There are an estimated 16,000 mines still left on the Falkland Islands since Britain's 1982 war with Argentina Reuters

The struggle to rid the world of anti-personnel mines is in danger of losing momentum and needs to be taken more seriously, warn campaigners.

This content was published on April 4, 2008 - 08:06

Swiss diplomat Jürg Streuli, who will be presiding at the annual meeting of signatories to the 1997 Ottawa Convention in Geneva in November, advocated firmness but also said he hoped to find tailor-made solutions for countries missing treaty deadlines.

The comments were made on the eve of International Day for Mine Awareness and Assistance in Mine Action, held on Friday.

The Ottawa Convention, now signed by 156 states, was described last year as "success in progress".

Some 80 per cent of countries have now pledged not to produce, use or stockpile landmines. The global trade in the weapons has virtually ceased.

Just two governments - Burma and Russia - reportedly still use landmines. More than 40 million landmines have been destroyed since 1997 and thousands of square miles of contaminated land have been demined.
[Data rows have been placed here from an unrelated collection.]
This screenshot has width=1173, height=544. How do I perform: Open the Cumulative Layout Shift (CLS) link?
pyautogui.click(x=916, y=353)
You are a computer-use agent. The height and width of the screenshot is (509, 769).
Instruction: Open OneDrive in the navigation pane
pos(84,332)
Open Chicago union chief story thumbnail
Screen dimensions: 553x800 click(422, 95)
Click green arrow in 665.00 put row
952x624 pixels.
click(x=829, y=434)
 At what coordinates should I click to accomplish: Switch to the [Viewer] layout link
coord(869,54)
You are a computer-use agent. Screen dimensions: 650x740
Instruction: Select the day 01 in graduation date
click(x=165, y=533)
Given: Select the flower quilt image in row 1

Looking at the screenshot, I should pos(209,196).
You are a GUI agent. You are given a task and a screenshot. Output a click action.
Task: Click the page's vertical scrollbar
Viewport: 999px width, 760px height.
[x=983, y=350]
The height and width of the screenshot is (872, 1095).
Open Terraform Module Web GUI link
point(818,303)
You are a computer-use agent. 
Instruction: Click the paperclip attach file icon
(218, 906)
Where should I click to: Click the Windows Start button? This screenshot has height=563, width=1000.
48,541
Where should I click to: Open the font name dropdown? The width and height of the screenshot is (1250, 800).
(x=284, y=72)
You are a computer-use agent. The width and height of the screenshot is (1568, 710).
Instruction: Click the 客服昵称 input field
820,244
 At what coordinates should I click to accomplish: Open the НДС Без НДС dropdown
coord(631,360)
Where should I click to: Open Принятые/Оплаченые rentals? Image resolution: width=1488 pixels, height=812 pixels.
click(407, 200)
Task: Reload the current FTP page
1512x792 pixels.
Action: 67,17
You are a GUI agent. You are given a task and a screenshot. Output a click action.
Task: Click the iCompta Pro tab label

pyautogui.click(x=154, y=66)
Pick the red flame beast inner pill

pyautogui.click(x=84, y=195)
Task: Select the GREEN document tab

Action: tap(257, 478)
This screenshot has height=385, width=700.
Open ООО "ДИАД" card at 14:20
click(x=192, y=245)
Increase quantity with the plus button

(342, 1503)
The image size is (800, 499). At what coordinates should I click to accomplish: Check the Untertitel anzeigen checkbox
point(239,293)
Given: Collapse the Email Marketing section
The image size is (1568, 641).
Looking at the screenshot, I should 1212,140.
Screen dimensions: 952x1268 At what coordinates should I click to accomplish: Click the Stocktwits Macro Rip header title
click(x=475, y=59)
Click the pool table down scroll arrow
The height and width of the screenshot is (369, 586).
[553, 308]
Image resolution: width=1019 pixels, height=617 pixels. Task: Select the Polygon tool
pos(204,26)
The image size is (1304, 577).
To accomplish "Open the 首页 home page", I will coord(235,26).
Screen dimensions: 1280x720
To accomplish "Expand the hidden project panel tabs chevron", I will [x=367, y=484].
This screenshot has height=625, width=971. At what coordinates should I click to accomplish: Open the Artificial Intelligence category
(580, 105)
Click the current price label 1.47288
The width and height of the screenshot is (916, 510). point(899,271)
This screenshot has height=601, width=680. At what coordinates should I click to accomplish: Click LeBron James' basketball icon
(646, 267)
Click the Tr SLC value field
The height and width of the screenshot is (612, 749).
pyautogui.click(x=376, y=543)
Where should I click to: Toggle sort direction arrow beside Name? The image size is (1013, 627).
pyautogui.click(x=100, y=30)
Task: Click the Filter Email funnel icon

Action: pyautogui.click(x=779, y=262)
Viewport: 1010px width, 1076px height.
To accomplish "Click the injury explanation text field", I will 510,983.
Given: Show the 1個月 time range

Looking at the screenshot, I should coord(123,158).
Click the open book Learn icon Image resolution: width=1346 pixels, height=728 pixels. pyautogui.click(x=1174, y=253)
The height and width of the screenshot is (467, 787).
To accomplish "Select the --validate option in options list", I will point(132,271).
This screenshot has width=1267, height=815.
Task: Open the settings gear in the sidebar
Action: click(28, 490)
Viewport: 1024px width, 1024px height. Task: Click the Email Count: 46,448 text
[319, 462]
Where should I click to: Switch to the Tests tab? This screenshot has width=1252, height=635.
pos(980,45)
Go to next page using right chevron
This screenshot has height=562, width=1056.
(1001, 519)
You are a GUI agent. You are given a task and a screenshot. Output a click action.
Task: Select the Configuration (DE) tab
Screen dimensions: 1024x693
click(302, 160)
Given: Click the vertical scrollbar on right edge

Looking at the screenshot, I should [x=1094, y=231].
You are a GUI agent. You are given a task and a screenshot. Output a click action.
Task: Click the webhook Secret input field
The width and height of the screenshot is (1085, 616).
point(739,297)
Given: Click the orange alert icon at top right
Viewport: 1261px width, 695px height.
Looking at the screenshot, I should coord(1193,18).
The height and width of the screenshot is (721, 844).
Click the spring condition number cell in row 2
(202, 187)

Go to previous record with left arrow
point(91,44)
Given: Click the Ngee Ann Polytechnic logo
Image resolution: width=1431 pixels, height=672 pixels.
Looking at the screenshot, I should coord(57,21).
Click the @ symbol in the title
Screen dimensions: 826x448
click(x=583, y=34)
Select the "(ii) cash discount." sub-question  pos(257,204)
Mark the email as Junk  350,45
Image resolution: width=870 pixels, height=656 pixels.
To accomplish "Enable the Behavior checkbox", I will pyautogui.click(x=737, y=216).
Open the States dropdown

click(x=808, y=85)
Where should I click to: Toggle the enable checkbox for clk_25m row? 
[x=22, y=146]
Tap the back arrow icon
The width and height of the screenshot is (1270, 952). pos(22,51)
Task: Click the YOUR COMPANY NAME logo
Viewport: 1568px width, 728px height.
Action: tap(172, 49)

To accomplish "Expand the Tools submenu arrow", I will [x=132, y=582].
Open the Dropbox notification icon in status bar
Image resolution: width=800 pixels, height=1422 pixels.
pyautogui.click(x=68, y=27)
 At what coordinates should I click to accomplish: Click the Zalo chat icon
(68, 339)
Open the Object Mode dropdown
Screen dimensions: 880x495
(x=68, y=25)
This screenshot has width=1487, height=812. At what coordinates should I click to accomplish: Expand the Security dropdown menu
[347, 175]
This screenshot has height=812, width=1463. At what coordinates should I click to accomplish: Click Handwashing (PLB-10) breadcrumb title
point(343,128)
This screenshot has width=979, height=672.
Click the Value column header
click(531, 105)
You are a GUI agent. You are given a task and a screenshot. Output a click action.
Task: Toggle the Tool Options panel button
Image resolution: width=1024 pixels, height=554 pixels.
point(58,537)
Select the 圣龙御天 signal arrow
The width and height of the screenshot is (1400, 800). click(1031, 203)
Yet campaigners are now warning that the implementation process lacks urgency and transparency, and certain states' failure to meet deadlines is setting a bad example.

"International Day of Mine Action is normally something of a celebration with progress on clearing landmines and destroying stockpiles," explained Stuart Casey Maslen, editor of the Landmine Monitor. "There's good news to report, but the treaty is facing some major challenges."

Under the agreement, states with mines on their territory are obliged to clear and destroy them "as soon as possible but not later than [within] ten years".

Deadlines

"The first clearance deadlines are looming in March 2009," said Maslen. "It was always understood that ten years was going to be realistic for many states, but there were several heavily contaminated states - Afghanistan, Bosnia and Cambodia - where this would not be possible."

Campaigners bemoan the fact that 16 countries, including Peru, Ecuador, Senegal, Britain (Falklands), Venezuela and Denmark, which "don't have that excuse", are unlikely to meet the deadline.

They say there is a danger that in the November meeting these states will call for blanket ten-year extensions and all the momentum built up over the past few years will be lost.

"These are countries with a small manageable problem that should have been cleared by now," said Maslen. "They are setting a poor example for others just at the time when some donors are starting to say they need to reduce support for mine clearance."¨

Streuli acknowledged that certain countries could do better.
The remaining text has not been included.